> HOW TO COMPLETE THIS TASK: Omit all pictures, then retype exactly the lines from the one that contains "1000x497 pixels. Task: Tap" through the end of the listing.

BEGIN THE INPUT

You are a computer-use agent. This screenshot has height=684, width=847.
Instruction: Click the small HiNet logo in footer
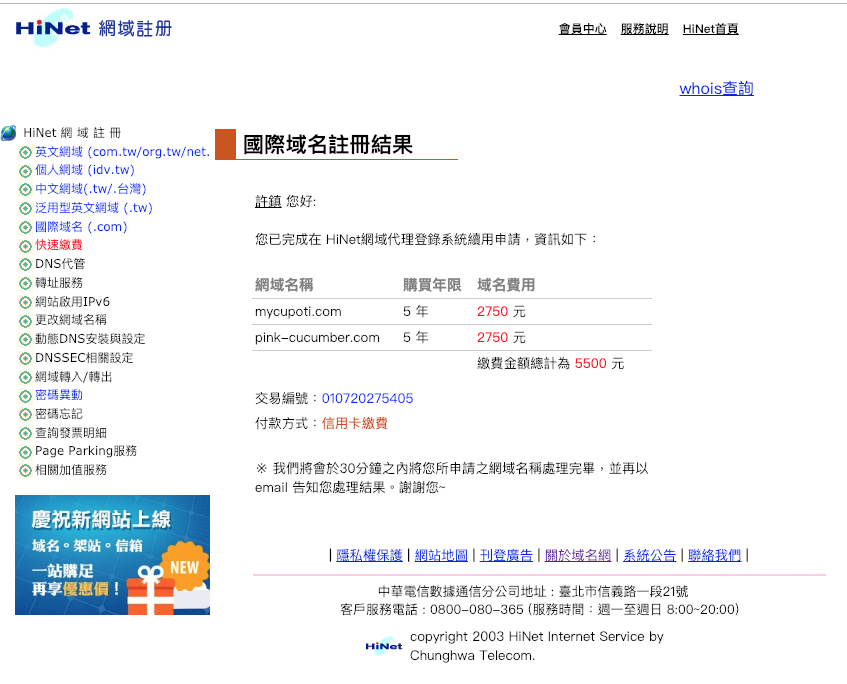pos(384,647)
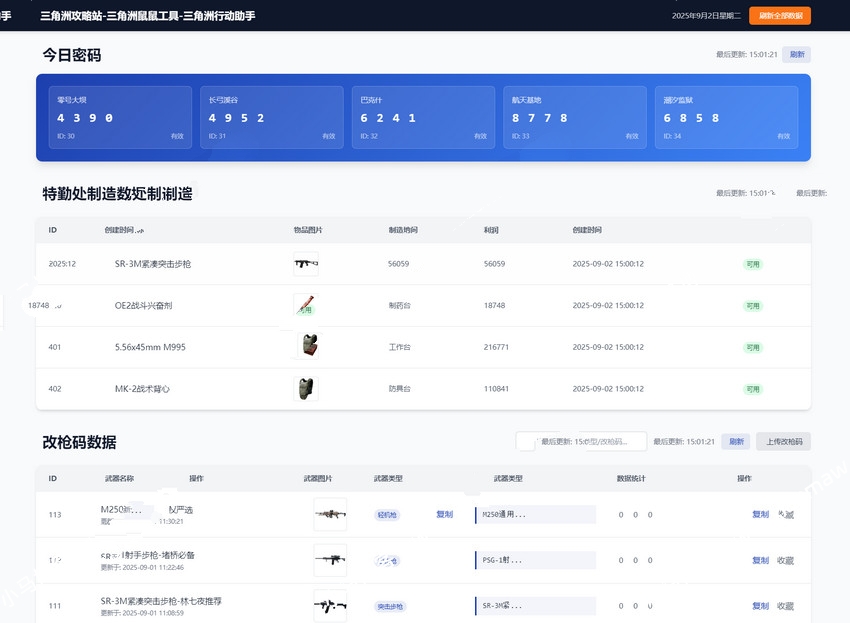Select the 航天基地 password card
This screenshot has width=850, height=623.
click(575, 117)
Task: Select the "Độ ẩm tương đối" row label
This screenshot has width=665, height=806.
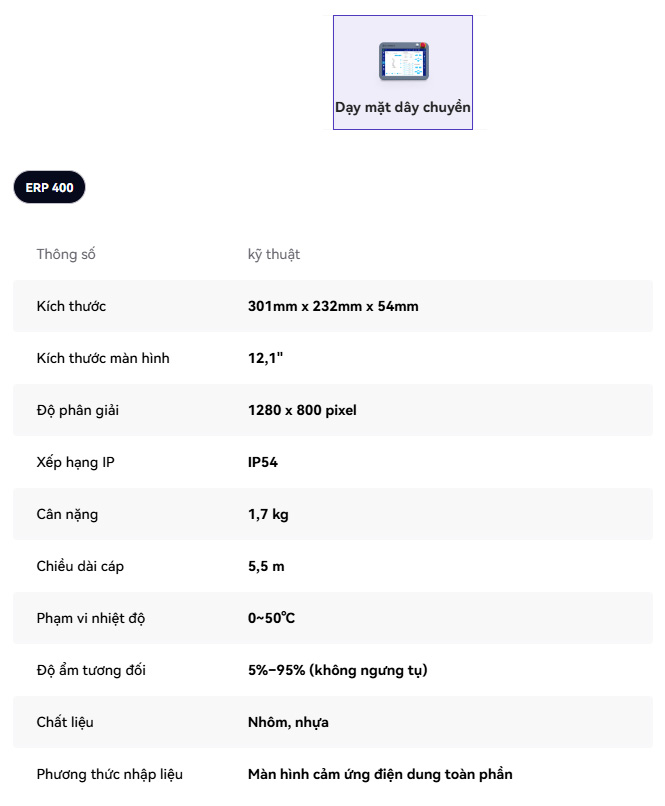Action: click(x=91, y=670)
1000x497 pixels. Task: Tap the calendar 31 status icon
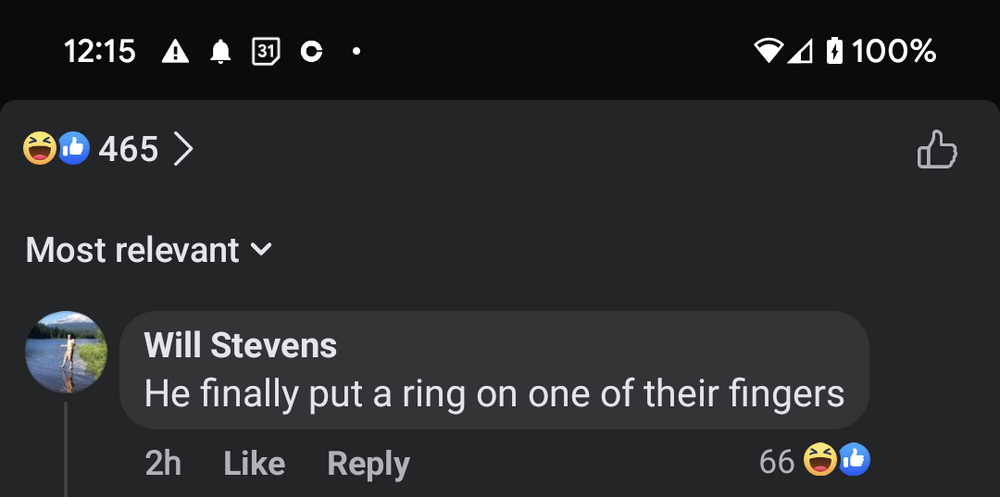266,51
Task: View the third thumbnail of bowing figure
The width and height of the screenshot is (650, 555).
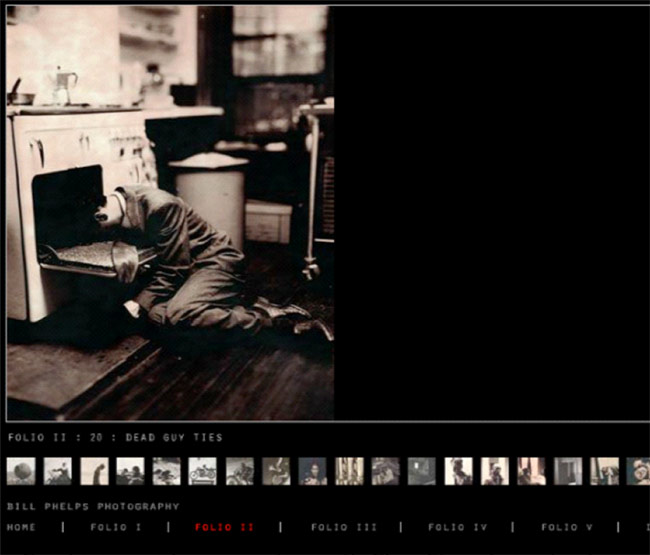Action: pos(94,471)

END THE INPUT

> WORKED SOLUTION:
1000x497 pixels. Task: Tap the calendar 31 status icon
266,51
Task: View the third thumbnail of bowing figure
The width and height of the screenshot is (650, 555).
Action: pos(94,471)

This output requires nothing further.